Woodward
Frank Rich, in the New York Times, rips Bob "Bendover" Woodward and all reporters who made it easy for the Administration to manipulate the news.
Joan Didion was among the first to point out that Mr. Woodward's passive notion of journalistic neutrality is easily manipulated by his sources. He flatters those who give him the most access by upholding their version of events.
"War on Christmas"
Adam Cohen understands the agenda of those who say there's a "war on Christmas" and confirms my feeling that what we're seeing in Bill O'Reilly's hysteria is his professional death throes
Christmas's self-proclaimed defenders are rewriting the holiday's history. They claim that the "traditional" American Christmas is under attack by what John Gibson, another Fox anchor, calls "professional atheists" and "Christian haters." But America has a complicated history with Christmas, going back to the Puritans, who despised it. What the boycotters are doing is not defending America's Christmas traditions, but creating a new version of the holiday that fits a political agenda.
The Puritans considered Christmas un-Christian, and hoped to keep it out of America. They could not find Dec. 25 in the Bible, their sole source of religious guidance, and insisted that the date derived from Saturnalia, the Roman heathens' wintertime celebration. On their first Dec. 25 in the New World, in 1620, the Puritans worked on building projects and ostentatiously ignored the holiday. From 1659 to 1681 Massachusetts went further, making celebrating Christmas "by forbearing of labor, feasting or in any other way" a crime...
...The Christmas that Mr. O'Reilly and his allies are promoting - one closely aligned with retailers, with a smack-down attitude toward nonobservers - fits with their campaign to make America more like a theocracy, with Christian displays on public property and Christian prayer in public schools.
It does not, however, appear to be catching on with the public. That may be because most Americans do not recognize this commercialized, mean-spirited Christmas as their own. Of course, it's not even clear the campaign's leaders really believe in it. Just a few days ago, Fox News's online store was promoting its "Holiday Collection" for shoppers. Among the items offered to put under a "holiday tree" was "The O'Reilly Factor Holiday Ornament." After bloggers pointed this out, Fox changed the "holidays" to "Christmases."
Another whistleblower
The Times seems to be going after the Justice Department these days and coming up with some pretty crummy stuff. First there's the revelation, the other day, that Justice lawyers' reports that Texas redistricting was illegal was suppressed by political hacks in the Department. And now the suppression of yet another whistleblower:
Officials at the Federal Bureau of Investigation mishandled a Florida terror investigation, falsified documents in the case in an effort to cover repeated missteps and retaliated against an agent who first complained about the problems, Justice Department investigators have concluded.

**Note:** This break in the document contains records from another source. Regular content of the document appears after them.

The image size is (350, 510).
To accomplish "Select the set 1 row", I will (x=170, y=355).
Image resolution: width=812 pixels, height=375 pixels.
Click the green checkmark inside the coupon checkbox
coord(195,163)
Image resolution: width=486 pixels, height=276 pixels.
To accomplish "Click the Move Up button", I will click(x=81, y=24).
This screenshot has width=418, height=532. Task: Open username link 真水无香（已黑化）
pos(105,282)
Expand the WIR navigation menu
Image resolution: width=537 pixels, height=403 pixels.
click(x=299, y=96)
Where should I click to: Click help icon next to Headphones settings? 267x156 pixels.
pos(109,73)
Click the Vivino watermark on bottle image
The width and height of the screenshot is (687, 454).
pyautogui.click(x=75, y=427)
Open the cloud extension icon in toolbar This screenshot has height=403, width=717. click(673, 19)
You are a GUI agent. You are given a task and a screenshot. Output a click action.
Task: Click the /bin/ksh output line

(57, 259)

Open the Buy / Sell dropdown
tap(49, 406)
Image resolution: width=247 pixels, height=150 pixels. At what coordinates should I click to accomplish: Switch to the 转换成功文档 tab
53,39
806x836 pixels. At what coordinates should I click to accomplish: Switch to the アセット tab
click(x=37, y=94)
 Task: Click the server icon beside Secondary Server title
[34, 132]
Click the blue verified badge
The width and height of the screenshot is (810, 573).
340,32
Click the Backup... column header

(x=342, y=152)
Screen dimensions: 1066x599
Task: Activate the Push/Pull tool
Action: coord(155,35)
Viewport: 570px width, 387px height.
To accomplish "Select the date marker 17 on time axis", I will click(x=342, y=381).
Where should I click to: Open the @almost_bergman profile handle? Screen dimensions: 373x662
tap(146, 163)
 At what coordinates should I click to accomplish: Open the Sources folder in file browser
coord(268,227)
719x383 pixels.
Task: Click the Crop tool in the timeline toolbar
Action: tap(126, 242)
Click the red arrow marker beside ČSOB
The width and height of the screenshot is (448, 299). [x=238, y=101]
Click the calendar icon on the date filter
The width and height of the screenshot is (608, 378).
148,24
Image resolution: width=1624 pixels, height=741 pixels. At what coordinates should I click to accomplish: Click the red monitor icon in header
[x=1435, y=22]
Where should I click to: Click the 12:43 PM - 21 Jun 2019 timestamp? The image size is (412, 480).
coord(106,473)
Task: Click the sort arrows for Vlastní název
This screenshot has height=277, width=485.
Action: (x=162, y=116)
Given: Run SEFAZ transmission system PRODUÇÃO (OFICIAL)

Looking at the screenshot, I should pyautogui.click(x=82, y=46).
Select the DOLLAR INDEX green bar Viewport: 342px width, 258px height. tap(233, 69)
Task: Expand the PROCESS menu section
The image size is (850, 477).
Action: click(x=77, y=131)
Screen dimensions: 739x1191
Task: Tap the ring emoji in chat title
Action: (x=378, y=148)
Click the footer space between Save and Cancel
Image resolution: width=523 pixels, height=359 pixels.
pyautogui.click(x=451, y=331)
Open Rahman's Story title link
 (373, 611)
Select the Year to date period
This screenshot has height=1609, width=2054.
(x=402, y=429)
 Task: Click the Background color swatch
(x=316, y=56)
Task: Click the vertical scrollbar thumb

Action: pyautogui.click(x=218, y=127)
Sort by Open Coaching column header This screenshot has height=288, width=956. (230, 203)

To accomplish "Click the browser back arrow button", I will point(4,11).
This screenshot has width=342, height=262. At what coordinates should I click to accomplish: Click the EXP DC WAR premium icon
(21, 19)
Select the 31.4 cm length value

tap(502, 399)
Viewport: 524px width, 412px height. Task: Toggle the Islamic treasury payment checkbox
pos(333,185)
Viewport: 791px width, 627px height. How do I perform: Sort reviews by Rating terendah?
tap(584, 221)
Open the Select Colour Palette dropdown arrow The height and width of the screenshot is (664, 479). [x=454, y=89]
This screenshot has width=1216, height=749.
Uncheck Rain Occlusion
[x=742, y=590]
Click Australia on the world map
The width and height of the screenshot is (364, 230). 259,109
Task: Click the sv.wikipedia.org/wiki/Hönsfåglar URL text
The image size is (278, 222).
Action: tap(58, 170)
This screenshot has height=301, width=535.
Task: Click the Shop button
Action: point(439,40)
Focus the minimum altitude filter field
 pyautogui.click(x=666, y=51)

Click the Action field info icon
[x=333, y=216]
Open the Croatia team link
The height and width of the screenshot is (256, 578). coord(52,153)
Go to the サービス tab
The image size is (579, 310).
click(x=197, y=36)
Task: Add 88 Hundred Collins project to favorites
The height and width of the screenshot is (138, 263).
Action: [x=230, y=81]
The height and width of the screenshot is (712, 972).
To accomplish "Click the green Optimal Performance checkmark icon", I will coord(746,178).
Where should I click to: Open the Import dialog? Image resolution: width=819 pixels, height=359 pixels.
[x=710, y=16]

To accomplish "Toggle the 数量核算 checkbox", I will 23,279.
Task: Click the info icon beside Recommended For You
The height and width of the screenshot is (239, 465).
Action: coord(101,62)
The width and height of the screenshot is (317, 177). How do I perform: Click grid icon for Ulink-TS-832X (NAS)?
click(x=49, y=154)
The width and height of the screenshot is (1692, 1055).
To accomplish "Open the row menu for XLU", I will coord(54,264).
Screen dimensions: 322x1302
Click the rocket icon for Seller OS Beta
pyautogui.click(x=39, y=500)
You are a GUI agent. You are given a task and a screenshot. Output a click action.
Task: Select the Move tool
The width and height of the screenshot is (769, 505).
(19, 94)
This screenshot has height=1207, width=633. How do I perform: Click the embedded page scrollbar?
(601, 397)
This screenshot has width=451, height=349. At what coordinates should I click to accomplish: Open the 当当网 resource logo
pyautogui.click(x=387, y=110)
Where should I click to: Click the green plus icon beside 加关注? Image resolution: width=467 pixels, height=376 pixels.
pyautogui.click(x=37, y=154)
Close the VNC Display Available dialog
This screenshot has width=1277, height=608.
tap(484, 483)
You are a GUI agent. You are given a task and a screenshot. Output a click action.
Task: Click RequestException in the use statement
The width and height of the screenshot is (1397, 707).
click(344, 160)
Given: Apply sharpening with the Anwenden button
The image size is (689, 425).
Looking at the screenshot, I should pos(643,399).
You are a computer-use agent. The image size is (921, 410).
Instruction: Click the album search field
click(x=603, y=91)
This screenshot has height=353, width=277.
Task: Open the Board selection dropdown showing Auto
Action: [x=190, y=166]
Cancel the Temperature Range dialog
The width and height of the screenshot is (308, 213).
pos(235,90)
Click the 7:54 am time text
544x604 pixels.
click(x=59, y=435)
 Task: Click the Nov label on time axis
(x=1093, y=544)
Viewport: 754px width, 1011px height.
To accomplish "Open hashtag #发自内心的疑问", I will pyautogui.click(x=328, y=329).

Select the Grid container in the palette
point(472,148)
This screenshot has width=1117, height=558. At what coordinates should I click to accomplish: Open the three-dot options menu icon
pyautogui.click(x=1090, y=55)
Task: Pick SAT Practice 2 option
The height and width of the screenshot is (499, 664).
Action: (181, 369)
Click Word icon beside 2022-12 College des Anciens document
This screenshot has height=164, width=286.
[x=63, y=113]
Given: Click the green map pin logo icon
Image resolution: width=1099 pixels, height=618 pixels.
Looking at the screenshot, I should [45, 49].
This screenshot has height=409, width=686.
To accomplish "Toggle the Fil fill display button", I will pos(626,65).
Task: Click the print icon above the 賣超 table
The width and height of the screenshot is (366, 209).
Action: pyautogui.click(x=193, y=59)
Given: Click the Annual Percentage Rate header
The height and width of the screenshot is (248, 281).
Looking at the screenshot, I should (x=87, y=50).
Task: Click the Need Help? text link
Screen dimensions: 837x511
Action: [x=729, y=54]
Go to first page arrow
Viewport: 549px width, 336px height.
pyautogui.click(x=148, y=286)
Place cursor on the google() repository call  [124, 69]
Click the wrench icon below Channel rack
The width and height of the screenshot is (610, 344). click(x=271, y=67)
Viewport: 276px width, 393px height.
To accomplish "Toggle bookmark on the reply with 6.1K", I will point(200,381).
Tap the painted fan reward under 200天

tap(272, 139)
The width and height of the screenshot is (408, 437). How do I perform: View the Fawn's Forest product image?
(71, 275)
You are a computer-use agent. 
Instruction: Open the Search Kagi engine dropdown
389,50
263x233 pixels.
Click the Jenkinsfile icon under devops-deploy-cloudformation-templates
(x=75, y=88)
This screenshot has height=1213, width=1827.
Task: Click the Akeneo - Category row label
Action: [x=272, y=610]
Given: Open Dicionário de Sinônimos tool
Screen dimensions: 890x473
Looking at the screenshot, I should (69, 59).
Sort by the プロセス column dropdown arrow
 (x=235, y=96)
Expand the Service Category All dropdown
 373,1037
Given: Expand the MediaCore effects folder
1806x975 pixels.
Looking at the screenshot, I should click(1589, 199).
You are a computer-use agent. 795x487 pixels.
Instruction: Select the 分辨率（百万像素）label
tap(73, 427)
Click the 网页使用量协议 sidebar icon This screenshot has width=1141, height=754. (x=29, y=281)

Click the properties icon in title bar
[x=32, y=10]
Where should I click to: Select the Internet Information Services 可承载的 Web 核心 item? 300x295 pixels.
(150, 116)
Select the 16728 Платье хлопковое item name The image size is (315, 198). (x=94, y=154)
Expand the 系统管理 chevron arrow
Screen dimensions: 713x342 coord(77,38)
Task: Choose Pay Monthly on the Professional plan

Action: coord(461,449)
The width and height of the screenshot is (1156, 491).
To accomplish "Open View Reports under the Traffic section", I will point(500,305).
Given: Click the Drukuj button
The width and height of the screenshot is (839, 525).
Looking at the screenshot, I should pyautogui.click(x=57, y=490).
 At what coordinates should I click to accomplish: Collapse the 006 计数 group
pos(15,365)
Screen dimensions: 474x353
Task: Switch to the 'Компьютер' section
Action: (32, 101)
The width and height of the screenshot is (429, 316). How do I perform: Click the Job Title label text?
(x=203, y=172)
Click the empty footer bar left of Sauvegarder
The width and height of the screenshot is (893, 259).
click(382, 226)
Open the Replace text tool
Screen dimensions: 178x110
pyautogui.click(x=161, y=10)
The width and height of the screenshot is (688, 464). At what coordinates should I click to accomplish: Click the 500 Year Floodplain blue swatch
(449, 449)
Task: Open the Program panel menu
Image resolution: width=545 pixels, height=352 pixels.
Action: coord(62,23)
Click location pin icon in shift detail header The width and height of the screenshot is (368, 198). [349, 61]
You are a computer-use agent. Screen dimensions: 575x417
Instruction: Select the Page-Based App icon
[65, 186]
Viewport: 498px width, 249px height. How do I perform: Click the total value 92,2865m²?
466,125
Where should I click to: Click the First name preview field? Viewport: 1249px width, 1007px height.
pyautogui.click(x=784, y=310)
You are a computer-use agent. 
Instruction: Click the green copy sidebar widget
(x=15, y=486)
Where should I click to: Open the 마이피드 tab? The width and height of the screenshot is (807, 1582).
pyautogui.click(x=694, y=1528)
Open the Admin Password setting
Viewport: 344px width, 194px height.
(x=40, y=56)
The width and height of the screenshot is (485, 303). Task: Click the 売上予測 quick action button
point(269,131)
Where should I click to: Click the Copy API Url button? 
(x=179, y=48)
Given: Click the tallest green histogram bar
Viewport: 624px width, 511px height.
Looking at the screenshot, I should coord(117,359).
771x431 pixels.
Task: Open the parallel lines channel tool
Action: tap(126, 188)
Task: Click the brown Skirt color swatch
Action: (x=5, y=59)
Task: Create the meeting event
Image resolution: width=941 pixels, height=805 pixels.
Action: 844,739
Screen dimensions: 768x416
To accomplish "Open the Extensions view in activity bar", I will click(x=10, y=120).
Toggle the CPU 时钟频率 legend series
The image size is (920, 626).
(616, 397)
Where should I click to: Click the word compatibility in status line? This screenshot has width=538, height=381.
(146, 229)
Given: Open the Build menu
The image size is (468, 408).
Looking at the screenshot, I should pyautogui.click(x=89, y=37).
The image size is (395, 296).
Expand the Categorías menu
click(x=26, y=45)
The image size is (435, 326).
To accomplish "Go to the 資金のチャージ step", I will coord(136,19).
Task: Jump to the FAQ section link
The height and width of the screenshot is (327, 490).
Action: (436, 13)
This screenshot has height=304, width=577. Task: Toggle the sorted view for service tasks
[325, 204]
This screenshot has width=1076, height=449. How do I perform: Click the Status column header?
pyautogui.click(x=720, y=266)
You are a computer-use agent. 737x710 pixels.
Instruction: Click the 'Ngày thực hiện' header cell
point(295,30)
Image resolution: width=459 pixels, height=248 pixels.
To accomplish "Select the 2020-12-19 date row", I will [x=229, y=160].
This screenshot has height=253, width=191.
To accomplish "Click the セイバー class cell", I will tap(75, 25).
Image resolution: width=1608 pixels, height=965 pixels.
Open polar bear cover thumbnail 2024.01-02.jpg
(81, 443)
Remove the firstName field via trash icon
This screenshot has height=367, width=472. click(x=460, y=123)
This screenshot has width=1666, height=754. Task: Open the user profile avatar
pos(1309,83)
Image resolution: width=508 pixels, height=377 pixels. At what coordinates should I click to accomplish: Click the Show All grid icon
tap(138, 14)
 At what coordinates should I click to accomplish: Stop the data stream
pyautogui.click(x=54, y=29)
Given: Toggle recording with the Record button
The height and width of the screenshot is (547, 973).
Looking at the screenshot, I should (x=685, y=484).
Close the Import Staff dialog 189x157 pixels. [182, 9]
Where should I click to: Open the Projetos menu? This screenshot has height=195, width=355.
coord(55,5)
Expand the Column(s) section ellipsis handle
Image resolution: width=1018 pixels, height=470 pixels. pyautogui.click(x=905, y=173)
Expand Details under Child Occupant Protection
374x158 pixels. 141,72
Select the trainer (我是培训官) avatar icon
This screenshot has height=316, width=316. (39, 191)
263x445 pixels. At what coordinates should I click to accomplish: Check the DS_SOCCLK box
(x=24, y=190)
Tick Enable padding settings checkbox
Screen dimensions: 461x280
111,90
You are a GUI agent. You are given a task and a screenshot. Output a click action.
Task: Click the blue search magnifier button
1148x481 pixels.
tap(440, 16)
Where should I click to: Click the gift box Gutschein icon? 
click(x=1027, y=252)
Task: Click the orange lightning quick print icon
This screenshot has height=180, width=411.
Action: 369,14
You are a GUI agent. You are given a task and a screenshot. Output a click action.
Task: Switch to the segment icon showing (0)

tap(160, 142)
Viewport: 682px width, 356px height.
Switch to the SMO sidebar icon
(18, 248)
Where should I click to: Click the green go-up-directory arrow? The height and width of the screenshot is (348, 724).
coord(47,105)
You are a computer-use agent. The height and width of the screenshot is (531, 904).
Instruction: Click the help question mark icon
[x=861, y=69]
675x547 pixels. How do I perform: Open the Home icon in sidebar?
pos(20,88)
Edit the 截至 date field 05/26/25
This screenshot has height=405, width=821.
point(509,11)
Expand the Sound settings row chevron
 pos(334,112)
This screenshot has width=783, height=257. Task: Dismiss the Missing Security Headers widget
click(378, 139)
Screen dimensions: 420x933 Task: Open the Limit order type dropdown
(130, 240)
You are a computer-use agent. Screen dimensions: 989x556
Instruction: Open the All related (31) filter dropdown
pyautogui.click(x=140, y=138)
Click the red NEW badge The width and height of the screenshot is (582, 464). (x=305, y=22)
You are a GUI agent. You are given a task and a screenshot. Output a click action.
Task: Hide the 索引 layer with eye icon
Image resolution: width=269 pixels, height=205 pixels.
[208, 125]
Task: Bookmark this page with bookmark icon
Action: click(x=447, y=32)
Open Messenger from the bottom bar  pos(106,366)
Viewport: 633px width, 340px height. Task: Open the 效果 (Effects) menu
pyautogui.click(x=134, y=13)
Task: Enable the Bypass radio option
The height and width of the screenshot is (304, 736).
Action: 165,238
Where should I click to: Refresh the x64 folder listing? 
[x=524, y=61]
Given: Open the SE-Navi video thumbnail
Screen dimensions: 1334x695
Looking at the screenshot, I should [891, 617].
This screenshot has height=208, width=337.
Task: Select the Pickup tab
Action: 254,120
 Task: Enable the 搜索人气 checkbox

In one instance, someone altered dates on three F.B.I. forms using correction fluid to conceal an apparent violation of federal wiretap law, according to a draft report of an investigation by the Justice Department inspector general's office obtained by The New York Times. But investigators were unable to determine who altered the documents...
"Intelligent design" losing traction
Looks like America may be regaining her self-respect in slow increments. This is a good sign:
...Behind the headlines.. intelligent design as a field of inquiry is failing to gain the traction its supporters had hoped for. It has gained little support among the academics who should have been its natural allies. And if the intelligent design proponents lose the case in Dover, there could be serious consequences for the movement's credibility.
On college campuses, the movement's theorists are academic pariahs, publicly denounced by their own colleagues. Design proponents have published few papers in peer-reviewed scientific journals.
The Templeton Foundation, a major supporter of projects seeking to reconcile science and religion, says that after providing a few grants for conferences and courses to debate intelligent design, they asked proponents to submit proposals for actual research.
"They never came in," said Charles L. Harper Jr., senior vice president at the Templeton Foundation, who said that while he was skeptical from the beginning, other foundation officials were initially intrigued and later grew disillusioned. "From the point of view of rigor and intellectual seriousness, the intelligent design people don't come out very well in our world of scientific review," he said.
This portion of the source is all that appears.